Secrets (e.g. container pull secrets)

To have bootc fetch updates from registry which requires authentication, you must include a pull secret in /etc/ostree/auth.json.

Another common case is to also fetch container images via podman or equivalent. There is a pull request to add /etc/containers/auth.json which would be shared by the two stacks by default.

Regardless, injecting this data is a good example of a generic "secret". The bootc project does not currently include one single opinionated mechanism for secrets.

Embedding in container build

This was mentioned above; you can include secrets in the container image if the registry server is suitably protected.

In some cases, embedding only "bootstrap" secrets into the container image is a viable pattern, especially alongside a mechanism for having a machine authenticate to a cluster.
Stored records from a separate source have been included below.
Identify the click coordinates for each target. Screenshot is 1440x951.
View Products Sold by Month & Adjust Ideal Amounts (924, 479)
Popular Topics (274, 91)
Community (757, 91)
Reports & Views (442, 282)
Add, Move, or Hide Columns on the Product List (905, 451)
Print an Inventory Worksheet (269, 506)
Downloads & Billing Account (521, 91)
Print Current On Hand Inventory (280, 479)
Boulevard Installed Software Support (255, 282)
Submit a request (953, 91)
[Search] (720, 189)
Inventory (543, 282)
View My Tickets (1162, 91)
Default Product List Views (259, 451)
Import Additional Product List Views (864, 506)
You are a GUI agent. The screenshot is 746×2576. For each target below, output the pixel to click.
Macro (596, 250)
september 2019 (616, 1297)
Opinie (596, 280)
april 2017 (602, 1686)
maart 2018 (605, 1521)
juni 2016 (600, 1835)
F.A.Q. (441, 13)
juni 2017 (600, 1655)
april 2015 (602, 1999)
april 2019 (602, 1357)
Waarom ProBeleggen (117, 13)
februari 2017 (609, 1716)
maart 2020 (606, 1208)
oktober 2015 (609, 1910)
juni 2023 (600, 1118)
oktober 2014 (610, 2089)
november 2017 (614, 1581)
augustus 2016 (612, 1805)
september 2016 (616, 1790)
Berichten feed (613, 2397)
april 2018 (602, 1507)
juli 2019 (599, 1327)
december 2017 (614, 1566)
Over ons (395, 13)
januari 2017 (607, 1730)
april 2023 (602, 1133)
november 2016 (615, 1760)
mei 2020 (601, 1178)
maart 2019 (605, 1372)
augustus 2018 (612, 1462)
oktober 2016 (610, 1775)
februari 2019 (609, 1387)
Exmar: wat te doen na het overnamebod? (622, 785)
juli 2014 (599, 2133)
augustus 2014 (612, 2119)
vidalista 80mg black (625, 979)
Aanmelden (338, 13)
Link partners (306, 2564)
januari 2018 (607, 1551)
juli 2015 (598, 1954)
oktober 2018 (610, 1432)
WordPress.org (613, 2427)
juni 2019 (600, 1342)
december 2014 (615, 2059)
In this pattern, a provisioning tool (whether run as part of the host system or a container image) uses the bootstrap secret to lay down and keep updated other secrets (for example, SSH keys, certificates).

Via cloud metadata

Most production IaaS systems support a "metadata server" or equivalent which can securely host secrets - particularly "bootstrap secrets". Your container image can include tooling such as cloud-init or ignition which fetches these secrets.

Embedded in disk images

Another pattern is to embed bootstrap secrets only in disk images. For example, when generating a cloud disk image (AMI, OpenStack glance image, etc.) from an input container image, the disk image can contain secrets that are effectively machine-local state. Rotating them would require an additional management tool, or refreshing disk images.

Injected via baremetal installers

It is common for installer tools to support injecting configuration which can commonly cover secrets like this.

Injecting secrets via systemd credentials

The systemd project has documentation for credentials which applies in some deployment methodologies.